- EXERCISES -
A. Please quote the post on the DVC film from "I’m seeing more" to "form or another.".
B. Write the next part of the post on the DVC film, picking up after its final sentence.

─── DOCUMENT SECTION

I’m seeing more and more offers for free passes to DVC, which strikes me as a sign of a lack of faith in the film’s drawing power on its own – so we’re going to give away tickets then hope for word of mouth…I’ve heard that there are free passes attached to purchasing DVD’s of Monty Python and the Holy Grail and another film..I just this morning an email came through asking me to update a an anti-virus program and get a free pass.

Meanwhile, Tom Hanks is saying it’s "hooey" and that critics of the film are making a big mistake..  Well, let’s have Tom tell that to those who believe the DVC claims, in one form or another.

That said, I’m looking for caution in the reaction to the film. It’s such a fine line – I have never been totally sure how to walk it, but what I’ve tried to do is use the moment to teach without taking the book or the film too seriously. As I said, I’m not sure if I’m doing it right, but there’s a point at which both the insistence that this film could be an excellent starter to serious dialogue, and therefore is essential to see and the assertion that it’s horrific blaspehemy that MUST BE STOPPED risks giving this thing too much credit.

──────
─── MATERIAL SUPPLIED

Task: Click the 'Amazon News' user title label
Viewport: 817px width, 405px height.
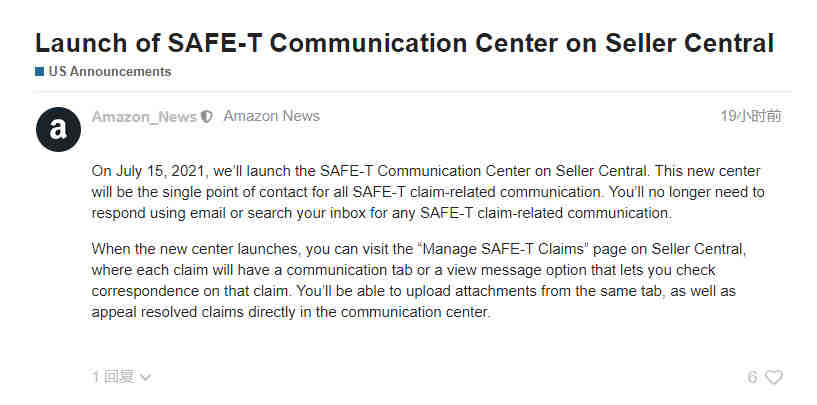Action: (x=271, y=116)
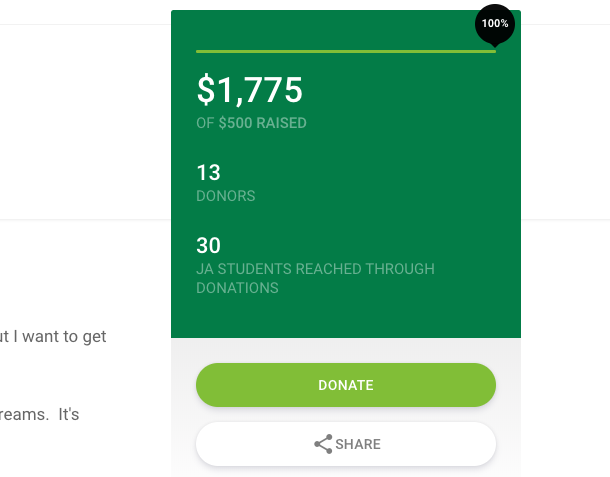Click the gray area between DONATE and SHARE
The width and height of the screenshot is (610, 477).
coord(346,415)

──────
─── MATERIAL SUPPLIED

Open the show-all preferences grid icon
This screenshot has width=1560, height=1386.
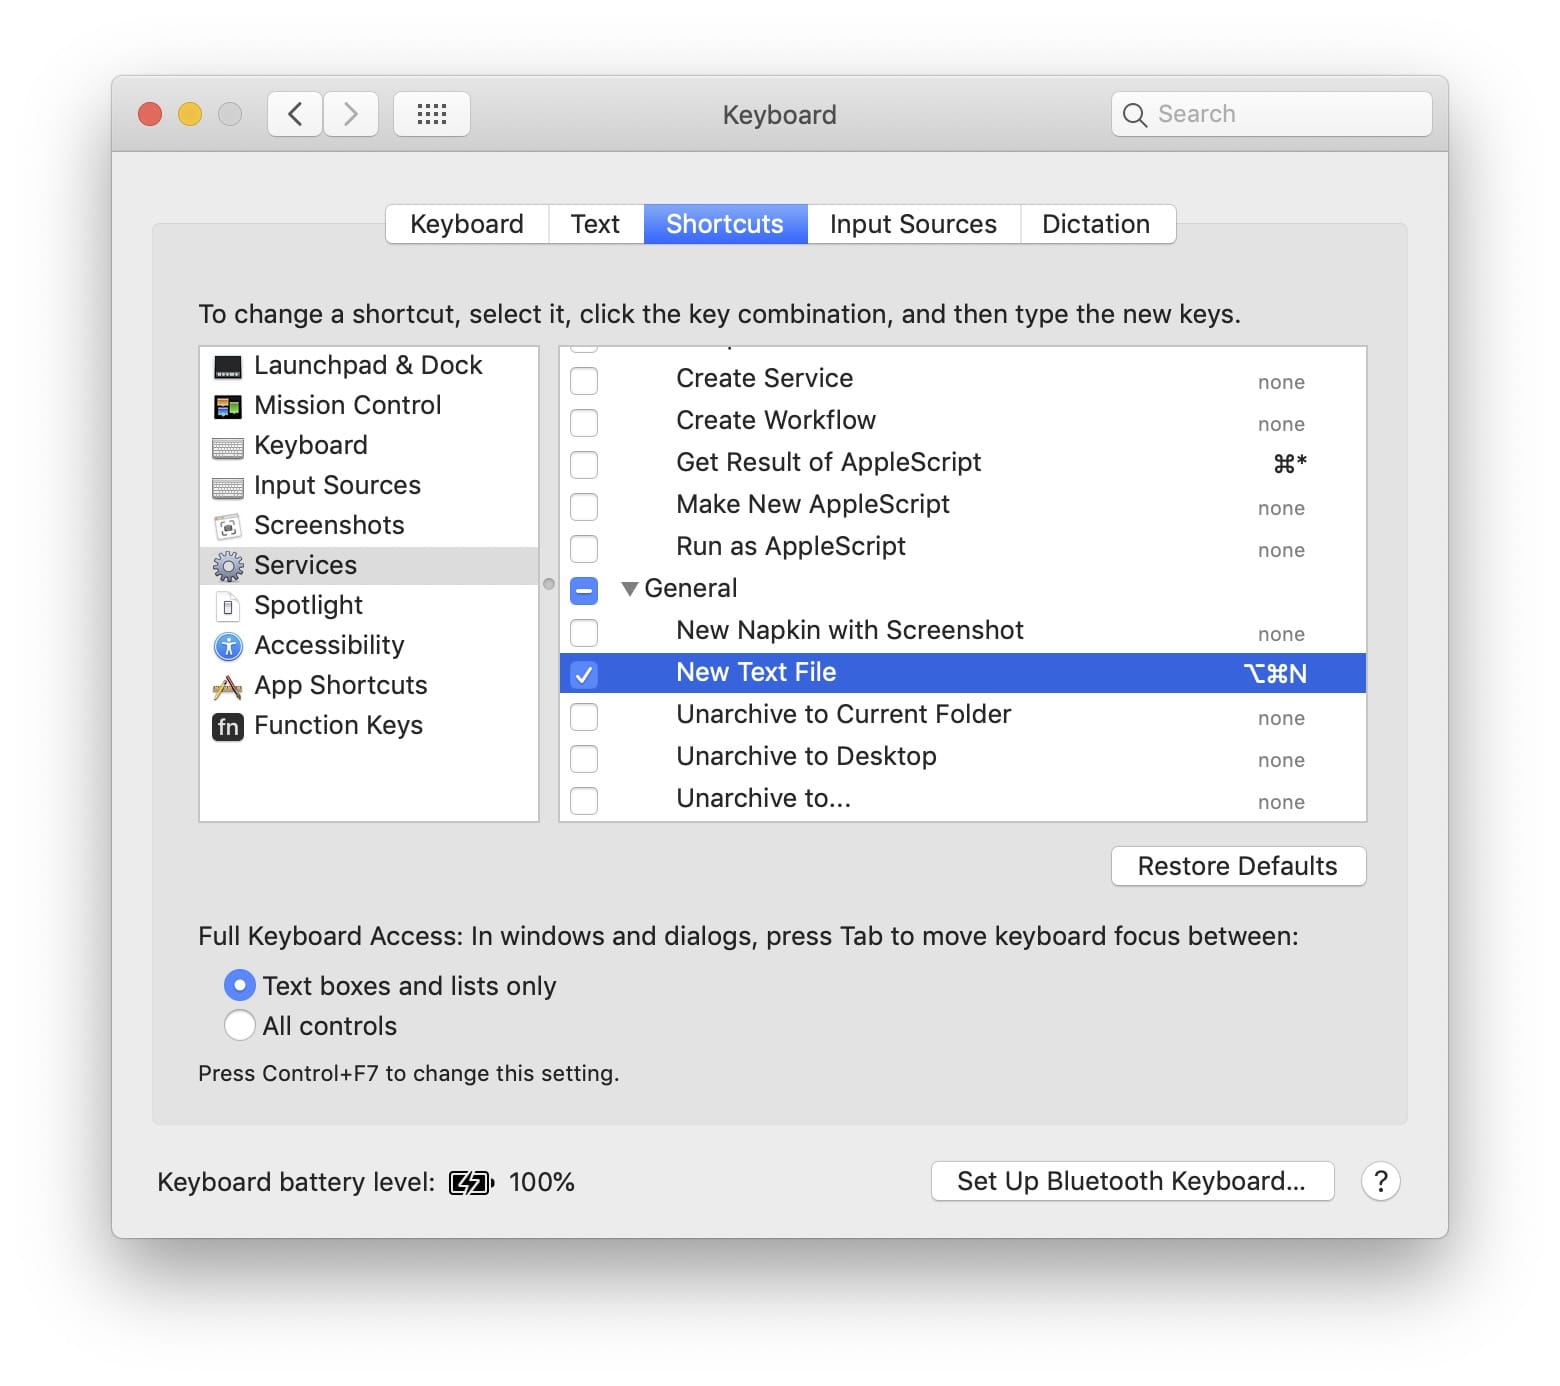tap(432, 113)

──────
─── MATERIAL SUPPLIED

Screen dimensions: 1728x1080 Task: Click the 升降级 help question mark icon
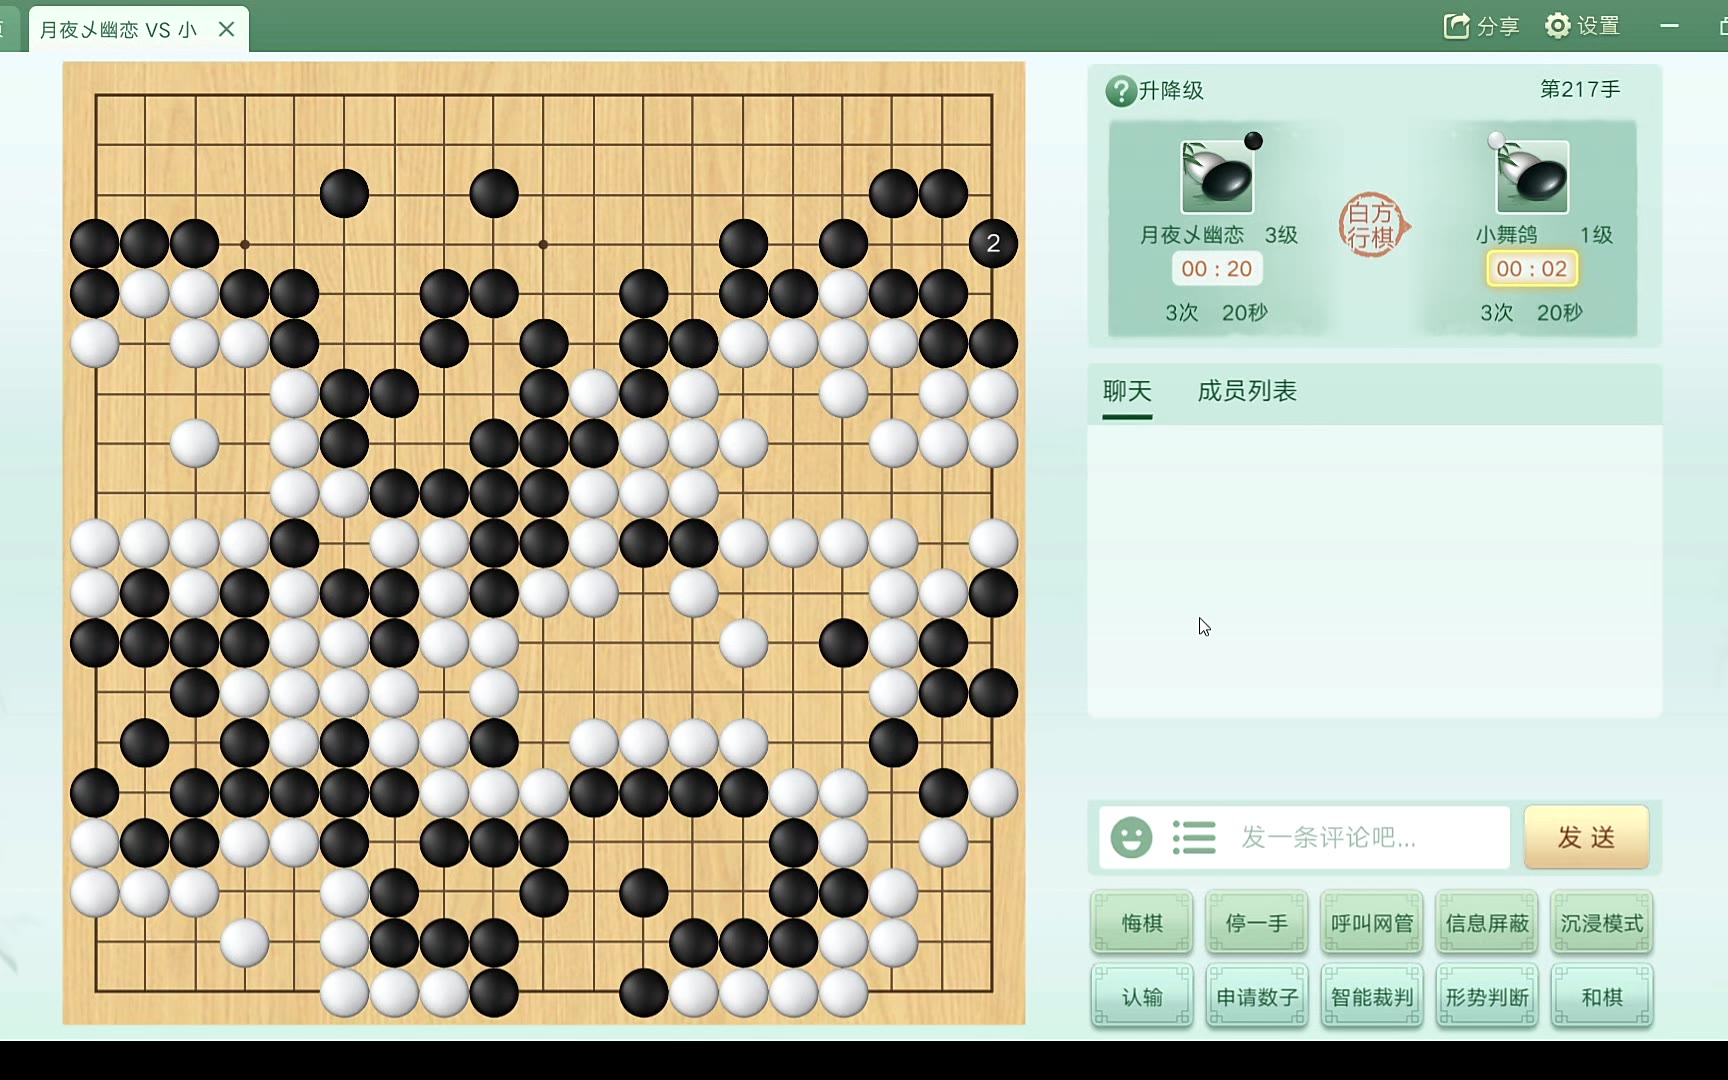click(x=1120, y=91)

──────

- ANSWERS -
A.
I’m seeing more and more offers for free passes to DVC, which strikes me as a sign of a lack of faith in the film’s drawing power on its own – so we’re going to give away tickets then hope for word of mouth…I’ve heard that there are free passes attached to purchasing DVD’s of Monty Python and the Holy Grail and another film..I just this morning an email came through asking me to update a an anti-virus program and get a free pass.

Meanwhile, Tom Hanks is saying it’s "hooey" and that critics of the film are making a big mistake..  Well, let’s have Tom tell that to those who believe the DVC claims, in one form or another.

B.
Those who are influenced to take DVC seriously are mostly doing so because it affirms some points they already believe: namely this sense of the 1st century events related to Jesus being either unknown or unreliably told. That’s the core issue, at it’s being affirmed at every side by scholars who are finding their way on to TV and the best-sellers list (ahemBartEhrmanahem – his Misquoting Jesus is still selling very well – it’s been in the top 1 or 2 on religious bestsellers for weeks now, sometimes rising above Rick Warren, etc.)  – that’s the bigger issue – and that’s what I hope are the notes of the wake-up call to a Church that’s been all about introducing young people to the Gospels by deconstructing them for too many years now.

I also have a prediction, based on what I sort of know about the screenplay and the clips I’ve seen: the Langdon character is going to function as the witty skeptic in all of this – he is going to be far less on board with the "theories" in this film than the character in the book. He even has a moment near the end in which, based on an experience he had as a child, in which he muses that "Well, Jesus could be God, huh?" and then of course, we’re back to "Who knows? No one knows! Pick a story! Any story!"